I will be writing future posts on my experience applying for Access to Work, the government funded scheme intended to support disabled people in employment, and look out for a Dog Blog coming up all about Jazzy’s perspective getting to grips with our commute.

Change 100

I’ve been keeping this under my hat for a while now, but some exciting things are soon ahead for Jazzy and I and I’m excited to share them here.

AS you might know, I graduated from University with a 1st in English Literature in 2016. Since then I stayed in the city I studied in, hoping to find work. I would like to work in Communications, doing things like writing press releases, managing social media platforms etc. I’ve had some experience working in the Corporate Communications team of my University while I was studying, but unfortunately haven’t been able to find work in the sector since graduating.

The process of looking and applying for work as someone with a disability is a topic I’ll expand on in another post, but for now I’ll share the fantastic news that I’ve finally gotten an internship for the summer which will hopefully go a long way to helping me into full time employment.

I’ve gained this internship through the Change 100 Programme, a scheme run by Leonard Cheshire Disability aiming to help disabled students and graduates into work by offering internship opportunities and mentorship. It’s a relatively new programme that is gaining success every year, this year partnering with organisations to offer 140 internships to disabled students and graduates around the country. Find out more information about the Change 100 Programme via this link:

https://www.leonardcheshire.org/support-and-information/life-and-work/skills-development/employment-programmes/change100

Undertaking the internship means relocating for Jazzy and I as we’ll be working in London. We’ll be living just outside the capital and commuting in every day, working five days a week for three months. Inevitably it’ll be a big change for both of us and though it sounds a little daunting I’m excited and confident we’ll both take it in our stride.

We’ve already taken steps to ensuring a smooth transition, having mobility and orientation in London and escalator training for Jazzy. It’s important to take my guide dog into account whenever big changes like this are on the horizon. Thankfully Jazzy is an adaptable and confident dog; she is very quick to learn new routes and enjoys doing it so I don’t foresee any problems where she is concerned.

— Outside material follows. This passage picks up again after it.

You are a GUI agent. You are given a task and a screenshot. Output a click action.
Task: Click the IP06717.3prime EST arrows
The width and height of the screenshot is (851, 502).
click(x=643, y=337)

I’ve also had my first experience of applying to Access To Work; a government funded scheme intended to level the playing field for disabled people in work by providing accessibility equipment and support for a disabled person so that they need not depend on their employer for those adaptions. Access to Work has a somewhat mixed reputation and from my experience with them so far, I’m not sure that reputation is unfounded, though my dealings with them are currently ongoing so I’ll update on my experience with them in a later post.

For now, I think that’s as much as I can say at this point. I start my internship in a couple of weeks so I’ll be sure to keep my readers updated with our progress adapting to working in the big city. Until then, wish me luck!